# Talking napsgear



## JuiceNaps (Oct 7, 2019)

I'd like to leave a review of napsgear and give them praise. They are super legit and trustworthy all around. I've had nothing but good experiences and highly recommend napsgear.


----------



## Jin (Oct 7, 2019)

JuiceNaps said:


> I'd like to leave a review of napsgear and give them praise. They are super legit and trustworthy all around. I've had nothing but good experiences and highly recommend napsgear.



You should take a Dirt Nap, douche bag.

Do you know Wallie? He wants to meet your kids....


----------



## dk8594 (Oct 7, 2019)

I was hoping this would be a thread about naps (the sleeping kind)


----------



## DNW (Oct 7, 2019)

dk8594 said:


> I was hoping this would be a thread about naps (the sleeping kind)
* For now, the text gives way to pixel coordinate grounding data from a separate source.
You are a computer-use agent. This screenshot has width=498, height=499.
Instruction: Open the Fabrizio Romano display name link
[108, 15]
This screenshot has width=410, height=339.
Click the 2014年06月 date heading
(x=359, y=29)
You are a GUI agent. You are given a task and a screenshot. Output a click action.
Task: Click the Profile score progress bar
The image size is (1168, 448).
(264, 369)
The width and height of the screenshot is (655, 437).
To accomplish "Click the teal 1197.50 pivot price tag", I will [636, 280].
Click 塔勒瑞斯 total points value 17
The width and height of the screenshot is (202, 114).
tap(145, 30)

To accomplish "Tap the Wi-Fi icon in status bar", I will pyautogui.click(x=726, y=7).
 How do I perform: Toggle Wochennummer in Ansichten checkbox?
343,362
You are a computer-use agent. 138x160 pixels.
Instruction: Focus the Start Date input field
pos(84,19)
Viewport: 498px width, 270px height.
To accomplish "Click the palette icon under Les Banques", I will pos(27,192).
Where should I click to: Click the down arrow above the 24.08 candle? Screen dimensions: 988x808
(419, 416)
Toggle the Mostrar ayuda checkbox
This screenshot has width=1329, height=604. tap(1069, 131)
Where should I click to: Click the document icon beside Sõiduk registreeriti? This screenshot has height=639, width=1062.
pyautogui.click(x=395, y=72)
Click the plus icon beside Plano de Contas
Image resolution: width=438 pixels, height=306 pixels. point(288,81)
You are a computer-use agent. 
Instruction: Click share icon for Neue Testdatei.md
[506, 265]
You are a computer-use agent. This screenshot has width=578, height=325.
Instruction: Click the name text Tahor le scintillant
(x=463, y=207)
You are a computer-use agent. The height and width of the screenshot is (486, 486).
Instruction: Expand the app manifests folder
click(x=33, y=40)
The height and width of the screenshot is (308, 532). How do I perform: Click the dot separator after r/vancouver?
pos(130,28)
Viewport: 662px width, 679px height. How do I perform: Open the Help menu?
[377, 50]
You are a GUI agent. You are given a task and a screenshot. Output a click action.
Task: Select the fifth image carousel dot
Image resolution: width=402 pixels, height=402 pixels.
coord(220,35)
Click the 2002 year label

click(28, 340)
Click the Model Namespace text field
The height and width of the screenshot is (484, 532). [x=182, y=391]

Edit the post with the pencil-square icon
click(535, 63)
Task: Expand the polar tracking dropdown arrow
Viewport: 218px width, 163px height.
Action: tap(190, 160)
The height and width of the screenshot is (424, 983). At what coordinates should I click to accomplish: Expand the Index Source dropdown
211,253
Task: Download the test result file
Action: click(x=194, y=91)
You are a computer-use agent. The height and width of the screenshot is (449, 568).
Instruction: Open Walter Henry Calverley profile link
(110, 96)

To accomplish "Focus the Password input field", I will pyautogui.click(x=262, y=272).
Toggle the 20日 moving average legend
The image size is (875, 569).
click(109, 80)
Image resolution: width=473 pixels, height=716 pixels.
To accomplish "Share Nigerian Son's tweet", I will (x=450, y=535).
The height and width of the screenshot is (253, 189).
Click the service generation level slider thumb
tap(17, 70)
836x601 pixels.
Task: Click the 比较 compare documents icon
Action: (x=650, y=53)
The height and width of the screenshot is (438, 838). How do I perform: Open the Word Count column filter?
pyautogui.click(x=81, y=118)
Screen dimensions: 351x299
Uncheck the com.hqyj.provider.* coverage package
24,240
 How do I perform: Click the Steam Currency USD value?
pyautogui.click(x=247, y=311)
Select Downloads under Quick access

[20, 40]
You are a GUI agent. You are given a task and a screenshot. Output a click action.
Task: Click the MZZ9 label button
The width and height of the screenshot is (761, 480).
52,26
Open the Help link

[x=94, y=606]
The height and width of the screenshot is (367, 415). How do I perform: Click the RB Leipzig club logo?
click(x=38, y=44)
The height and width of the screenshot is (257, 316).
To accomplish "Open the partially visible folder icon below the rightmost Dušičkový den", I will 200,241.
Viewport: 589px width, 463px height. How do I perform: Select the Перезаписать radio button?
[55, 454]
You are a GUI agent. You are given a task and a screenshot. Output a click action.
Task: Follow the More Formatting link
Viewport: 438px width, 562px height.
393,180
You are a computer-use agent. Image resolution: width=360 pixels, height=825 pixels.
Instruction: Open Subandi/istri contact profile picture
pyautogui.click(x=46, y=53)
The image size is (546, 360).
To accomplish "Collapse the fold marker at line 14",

Let's just hijack it and make it about that.  There isnt anything better than taking an afternoon nap during a severe thunderstorm


----------



## Trump (Oct 7, 2019)

I love to eat rub one out then nap, best hours nap that you could wish for


----------



## Trump (Oct 7, 2019)

FD I don’t eat and rub one out at the same time before you ask


----------



## CJ (Oct 7, 2019)

Naps at work at the best!!!


----------



## The Tater (Oct 7, 2019)

I just woke up from my nap. What did I miss?


----------



## BrotherJ (Oct 7, 2019)

What's the ideal nap time? I'm gonna say 2pm gives you plenty of daylight left and feeling rested.


----------



## thewolf31 (Oct 7, 2019)

Talking about naps really gets me going...


----------



## motown1002 (Oct 7, 2019)

I really enjoy super legit naps.


----------



## HollyWoodCole (Oct 7, 2019)

Your napsgear talks to you?  What does it say?  


Napsgear - "Hey, go be a shill on UG today and leave me some positive reviews even though I'm fake as fck"

JuiceNaps - "Great idea Napsgear, I'll do that"


----------



## Raider (Oct 7, 2019)

I love a nap on a good rainy day. If I’m in Mexico I like to take a siesta! Via con dios nappy juice


----------



## CJ (Oct 7, 2019)

I'm about to take a nap now, I'll let you know how it went in an hour.


----------



## snake (Oct 7, 2019)

Isn't this that P2P internet file sharing that got sued by Metallica?


----------



## CJ (Oct 7, 2019)

CJ275 said:


> I'm about to take a nap now, I'll let you know how it went in an hour.



My nap went well, I feel recovered. No bloodwork to prove it though.


----------



## Bro Bundy (Oct 7, 2019)

naps has nothing on tillacle labs


----------



## automatondan (Oct 7, 2019)

I think its super ironic/retarded that they keep coming back... They have never gotten a positive thread. The more and more they post on here, the worse they look. Its funny IMO.


----------



## BigSwolePump (Oct 8, 2019)

I took a nap at lunch today. It was legit. I felt super rested when I woke up.


----------



## Raider (Oct 8, 2019)

CJ275 said:


> My nap went well, I feel recovered. No bloodwork to prove it though.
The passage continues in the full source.